In November 2025, the Center for AI Standards and Innovation (CAISI) at the Department of Commerce’s National Institute of Standards and Technology (NIST) evaluated Kimi K2 Thinking, an open-weight AI model released on November 6, 2025 by Moonshot AI. This evaluation found that at the time of its release, Kimi K2 Thinking was the most capable AI model from a People’s Republic of China (PRC)-based developer, though it still lags behind leading U.S. models. Despite this, the release signals growing depth in the PRC’s AI sector, with an increasing number of PRC companies developing AI models at the domestic frontier and at the global open-weight model frontier.
CAISI evaluated Kimi K2 Thinking’s cyber, software engineering, scientific knowledge, and mathematical reasoning capabilities and found that across all domains, in particular cyber and mathematical reasoning, Kimi K2 Thinking was only a modest improvement on DeepSeek V3.1, which CAISI previously evaluated (Figure 1). Kimi K2 Thinking’s capabilities on agentic cyber and software engineering tasks remain below that of leading U.S. models, even older models such as GPT-5 and Opus 4. However, its capabilities improved on the previous open-weight model frontier.
Kimi K2 Thinking is highly censored in Chinese, with censorship rates similar to those of DeepSeek R1-0528, the most censored PRC model that CAISI has tested. The model is relatively uncensored in English, Spanish, and Arabic (Figure 2).
Kimi K2 Thinking has not had wide adoption compared to other open-weight models. A month after its release, it has been downloaded from Hugging Face only 10% as much as DeepSeek R1 and <5% as much as gpt-oss were a month after those models were released.
Domain | Evaluation | Model | ||||||
|---|---|---|---|---|---|---|---|---|
| OpenAI GTP-5 | Anthropic Opus 4 | OpenAI gpt-oss | Kimi K2 Thinking | DeepSeek V3.1 | DeepSeek R1-0528 | DeepSeek R1 | ||
Cyber | CVE-Bench | 65.6 | 66.7 | 42.2 | 50.5 | 36.7 | 36.0 | 26.7 |
Cybench | 73.5 | 46.9 | 49.5 | 40.0 | 40.0 | 35.5 | 16.7 | |
Software Engineering | SWE-Bench Verified | 63.0 | 66.7 | 42.6 | 56.2 | 54.8 | 44.6 | 25.4 |
Science and Knowledge | MMLU-Pro | 89.8 | 90.2 | 85.5 | 89.3 | 89.0 | 89.0 | 87.5 |
MMMLU | 87.7 | 83.8 | 77.7 | 83.2 | 82.2 | 81.9 | 82.7 | |
GPQA | 86.9 | 78.8 | 71.2 | 83.8 | 79.3 | 81.3 | 72.6 | |
Mathematical Reasoning | SMT 2025 | 91.8 | 82.2 | 82.3 | 93.1 | 86.2 | 87.6 | 75.0 |
OTIS-AIME 2025 | 91.9 | 66.7 | 72.9 | 84.3 | 77.6 | 73.3 | 58.3 | |
Figure 1: Summary of model performance per capability benchmark (higher is better).
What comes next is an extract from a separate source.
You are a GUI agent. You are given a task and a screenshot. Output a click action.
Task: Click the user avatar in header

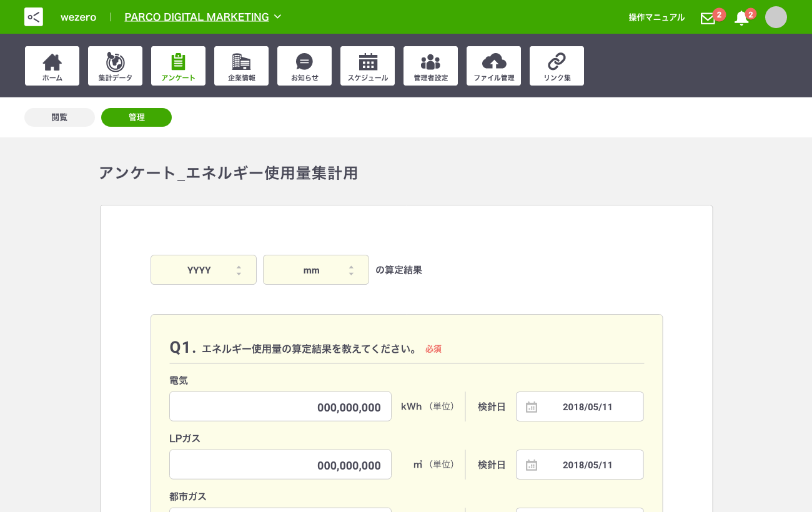(776, 17)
Results show accuracy (percentage of tasks solved) on each benchmark. For each benchmark, the top-performing model is highlighted and bolded. (See Section 4 of CAISI’s Evaluation of DeepSeek AI Models for evaluation methodology details.)
Figure 2: CCP censorship evaluation results (higher is more censored).
Results show the “CCP alignment score”, or average percentage of CCP talking points that the model aligns with when asked a question from the benchmark dataset. Dates below the model names indicate the month and year the model was released. (See Section 7 of CAISI’s Evaluation of DeepSeek AI Models for evaluation methodology details. Note that this evaluation was run with an expanded dataset of questions and narrative flags compared with the evaluations done in the Evaluation of DeepSeek AI Models report, so scores shown in Figure 2 are not directly comparable to scores from that report.)